━━━━━ Passage ━━━━━

Every president since George H. W. Bush has found himself using the military in wars he never expected. And given the general uncertainty in the international arena today, it’s a good bet that while we might not know what will come next, we can be pretty certain that something will. And when it does, the nation should not be put in a position where our adversaries think they can, through timing and clever planning, take advantage of our being militarily preoccupied elsewhere. Having sufficient military force to handle more than one war effectively at a time has been the nation’s strategic insurance policy.

Moreover, the announcement of a new strategy shouldn’t distract us from the fact that there are more cuts to come as a result of the failure of the super committee to reach an agreement on deficit reduction—cuts on the order of $500-$600 billion over the next decade that will force more force cuts and devastate plans to modernize each of the services. The administration claims it now wants to “pivot” security efforts to the Asia-Pacific region. However, there is a real question of whether projected defense spending levels will be enough to resource the increase in air, sea and space capabilities that the pivot requires, while simultaneously maintaining air and naval dominance in the Middle East and Persian Gulf.

Undoubtedly, keeping a large and capable military force modernized, paid and trained takes a large amount of money. But there are also costs for having a strategy that openly admits it’s taking a gamble on what the future will demand. Ask any sound investor and he or she will tell you that an uncertain world is a much tougher world to do business in.

Those potential costs in peace and prosperity have to be paired against the savings gained by paring back the defense budget. And here the cost-benefit analysis is clear. Defense cuts, even of the scale now being talked about, will do little to fix our current fiscal problems.

In 2011, the deficit was $1.3 trillion, while the whole department of defense budget, wars included, was half that amount.

━━━━━ Entries provided ━━━━━

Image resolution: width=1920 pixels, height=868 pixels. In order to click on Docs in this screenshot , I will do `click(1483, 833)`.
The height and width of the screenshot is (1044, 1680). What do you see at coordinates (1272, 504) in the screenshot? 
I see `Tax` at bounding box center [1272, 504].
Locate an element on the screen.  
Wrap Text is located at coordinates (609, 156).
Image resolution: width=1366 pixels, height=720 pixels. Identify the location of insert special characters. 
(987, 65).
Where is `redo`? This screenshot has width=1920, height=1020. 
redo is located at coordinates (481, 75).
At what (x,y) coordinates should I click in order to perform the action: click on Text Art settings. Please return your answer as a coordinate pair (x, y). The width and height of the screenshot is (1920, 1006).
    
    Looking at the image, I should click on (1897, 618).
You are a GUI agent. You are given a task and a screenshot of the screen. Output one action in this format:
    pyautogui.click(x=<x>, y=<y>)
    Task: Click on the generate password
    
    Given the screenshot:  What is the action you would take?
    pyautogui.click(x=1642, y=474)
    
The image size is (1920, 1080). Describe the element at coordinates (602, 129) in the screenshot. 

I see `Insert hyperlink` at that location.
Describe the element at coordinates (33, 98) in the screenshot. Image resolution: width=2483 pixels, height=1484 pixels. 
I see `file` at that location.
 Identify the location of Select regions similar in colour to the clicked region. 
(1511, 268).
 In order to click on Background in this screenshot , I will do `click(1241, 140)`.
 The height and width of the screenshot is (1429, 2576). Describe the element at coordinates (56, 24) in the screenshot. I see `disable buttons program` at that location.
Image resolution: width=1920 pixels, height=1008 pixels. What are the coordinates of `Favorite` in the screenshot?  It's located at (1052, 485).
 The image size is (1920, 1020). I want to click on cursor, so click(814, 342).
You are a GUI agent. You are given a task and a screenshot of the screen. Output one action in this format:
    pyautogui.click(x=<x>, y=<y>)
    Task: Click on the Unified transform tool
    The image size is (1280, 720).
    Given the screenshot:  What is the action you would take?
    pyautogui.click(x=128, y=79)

━━━━━

§ **Goals**
a) List every region of the world that the passage on defense spending names.
b) Copy the rows word for word, starting at the line containing "In order to click on Background" and ending at the line containing "The image size is (1920, 1020).".
The rows are unrelated to the passage on defense spending.

§ **Answers to the problems**
a)
Asia-Pacific region
Middle East
Persian Gulf

b)
 In order to click on Background in this screenshot , I will do `click(1241, 140)`.
 The height and width of the screenshot is (1429, 2576). Describe the element at coordinates (56, 24) in the screenshot. I see `disable buttons program` at that location.
Image resolution: width=1920 pixels, height=1008 pixels. What are the coordinates of `Favorite` in the screenshot?  It's located at (1052, 485).
 The image size is (1920, 1020). I want to click on cursor, so click(814, 342).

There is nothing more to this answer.